On Monday, 4 August 2014 at 00:59:10 UTC, Andrei Alexandrescu
wrote:
On 8/3/14, 11:55 AM, Kagamin wrote:
On Saturday, 2 August 2014 at 17:36:46 UTC, David Bregman
wrote:
OK, I'm done. It's clear now that you're just being
intellectually
dishonest in order to "win" what amounts to a trivial
argument. So
much for professionalism.
Haha, this time it's not as bad as it was in catch syntax
discussion.
I even thought then they are blackmailed or something like
that.
It's really only this kind of stuff that has Walter and myself
worried.
We understand spirits can get heated during a debate but the
problem
with such comebacks that really hold no punches is they
instantly
degrade the level of conversation, invite answers in kind, and
are very
difficult to respond to in meaningful ways.

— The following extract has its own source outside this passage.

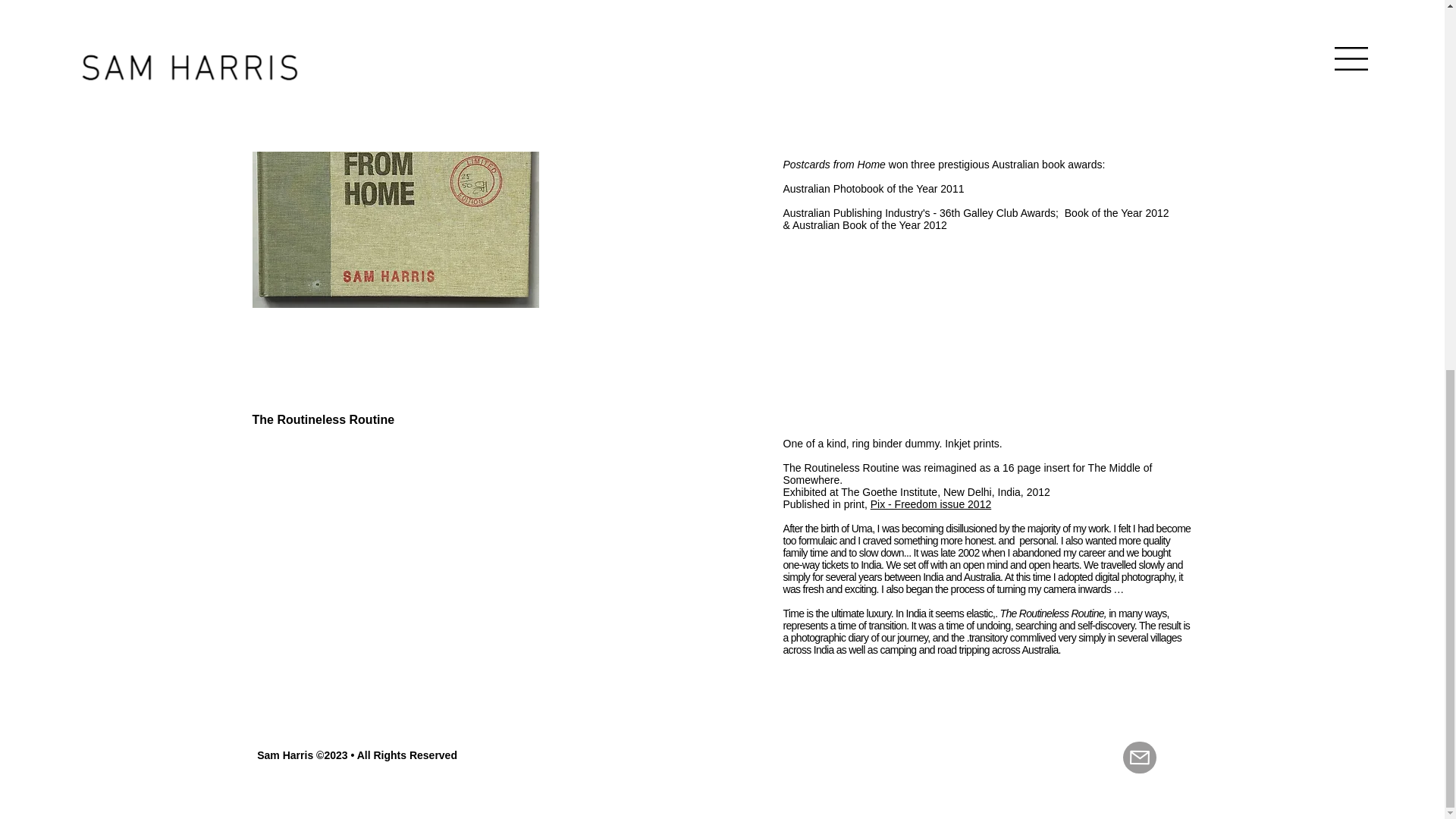
Pix - Freedom issue 2012 (930, 503)
Given the description of an element on the screen output the (x, y) to click on. 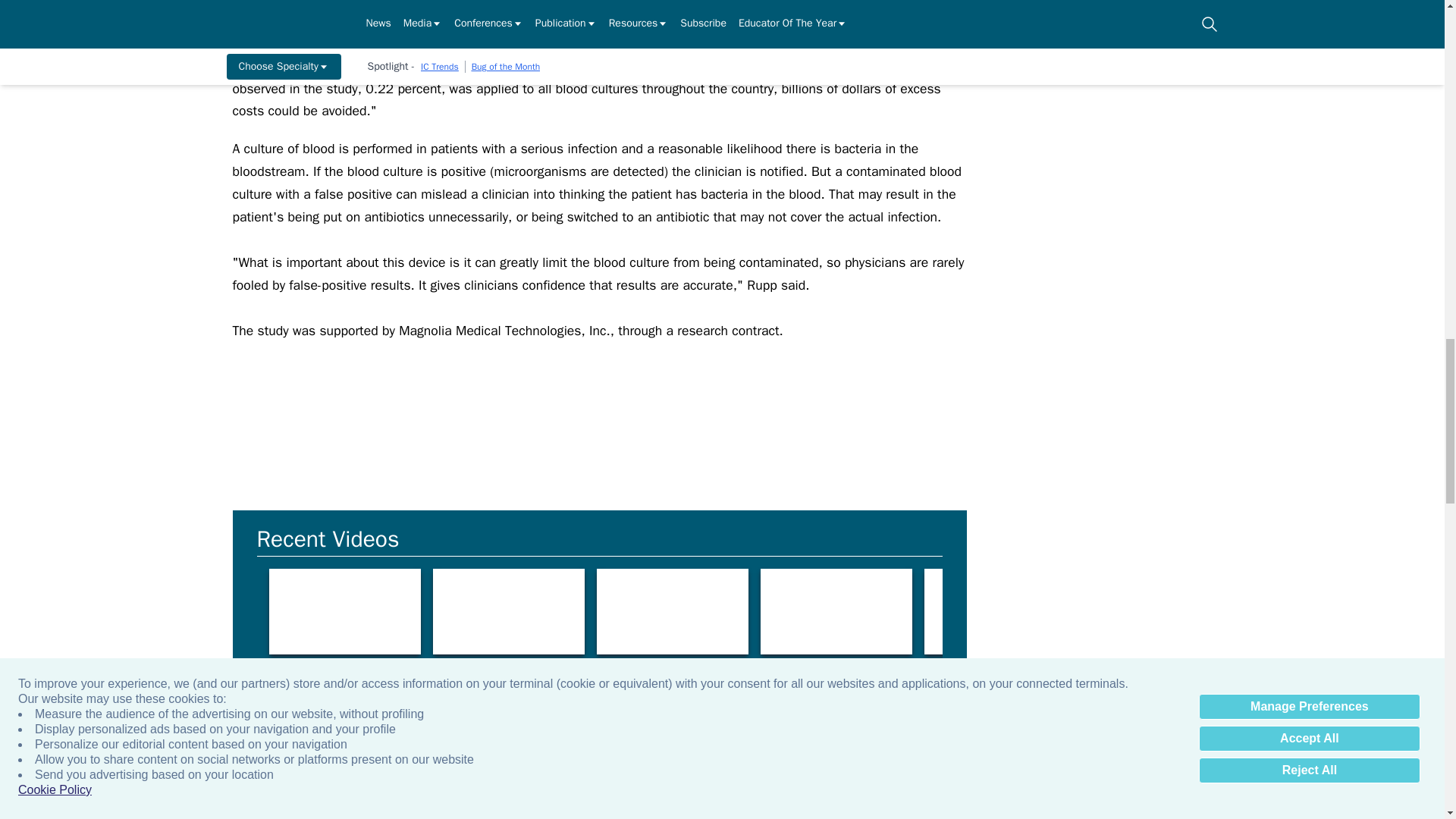
Jill Holdsworth, MS, CIC, FAPIC, CRCST, NREMT, CHL (835, 611)
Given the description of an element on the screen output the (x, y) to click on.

From what I can tell after many years of having at this,
there's a sort
of a heat death of debate in which questions are asked in a
definitive,
magisterial manner (bearing an odd implied binding social
contract), and
any response except the desired one is instantly dismissed as
simply
stupid, intellectually dishonest, or, as it were, coming under
duress.
I can totally relate to people who hold a conviction strong
enough to
have difficulty acknowledging a contrary belief as even remotely
reasonable, as I've fallen for that many times and I certainly
will in
the future. Improving awareness of it only improves the
standing of
debate for everyone involved.
For my money, consider Walter's response:
What I see is Microsoft attempting to bring D's assert
semantics into
C++. :)
As I've mentioned before, there is inexorable pressure for
this to
happen, and it will happen.
I find it to the point, clear, and funny. Expanded it would go
like "I see more similarities than differences, and a definite
convergence dictated by market pressure." I find it highly
inappropriate to qualify that response as intellectually
dishonest even after discounting for a variety of factors, and
an apology would be in order.
It's easy to get a very different impression from his post: "I
don't want to counter your arguments, so I just pick a random
snippet from your post and make a funny mostly irrelevant
comment, while ignoring everything else you wrote."
Now, I don't believe that this was Walter's intention, but in the
end it had the same effect :-( This is very bad, because I feel
this discussion is important, so it matters for both sides to
understand where the others are coming from. We can't achieve
this by evading questions and discussion. And it wasn't just this
one post; if you look at the discussion, there are entire
sub-threads where people were obviously just talking past each
other. But for me it's not easy to see _why_ they were doing it,
i.e. what exactly the misunderstanding is.